Y si en unos días cae la pensión, les prometí un pollo del mercado. Menuda fiesta cuando les digo pollo. Basilio empieza a amasar con sus zarpas el sofá, ronroneando como un motor y restregando esa cabeza grande y cariñosa en mi mano llena de artrosis.
¡Ay, mi cabezón…! Sí que me entiendes, pillo me enternecí, y Roque ladró suave, reclamando atención, y me empujó la rodilla con su nariz húmeda.
Qué haríamos sin estas almas que nos llenan la casa de vida y nos abrigan el corazón, pensé sonriendo mientras los acariciaba.

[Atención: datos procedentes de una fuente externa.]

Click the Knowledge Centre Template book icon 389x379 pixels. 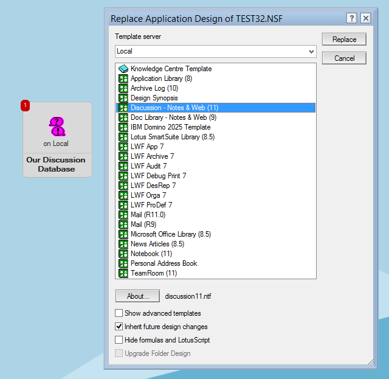[x=123, y=69]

Y después, así en silencio, me puse a fantasear, ¿Y si yo, cuando me muera, renaciera como un gato? Ojalá cayera en manos buenas, porque de perro no me veo, no tendría voz para ladrar ni asustar a nadie, yo que soy tan silenciosa… Pero de gata sí, dulce y mimosa. Sólo espero suerte y caer en un hogar que sepa cuidar.
Anda, ¡menudas tonterías me pasan por la cabeza! me reí para mí misma. Así es la vejez, llena de ocurrencias.
No me di cuenta de que Basilio, entre ronroneos, miró a Roque con una sonrisa de bigote, como diciendo: Gata quisiera ser, no perro. Estoy convencida de que ya hasta me lee el pensamiento… ¡Hasta dónde hemos llegado!